Return the lines beginning at the one that contains "Minimize the Notepad window" and continuing to the end of the entries, including both ends, exactly as written and nothing else.

EXTRACTED INFORMATION ::
· · · · · · ·

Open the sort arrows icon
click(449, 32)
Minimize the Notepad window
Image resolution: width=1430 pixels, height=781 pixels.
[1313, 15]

· · · · · · ·

TASK RESULT ::
Minimize the Notepad window
Image resolution: width=1430 pixels, height=781 pixels.
[1313, 15]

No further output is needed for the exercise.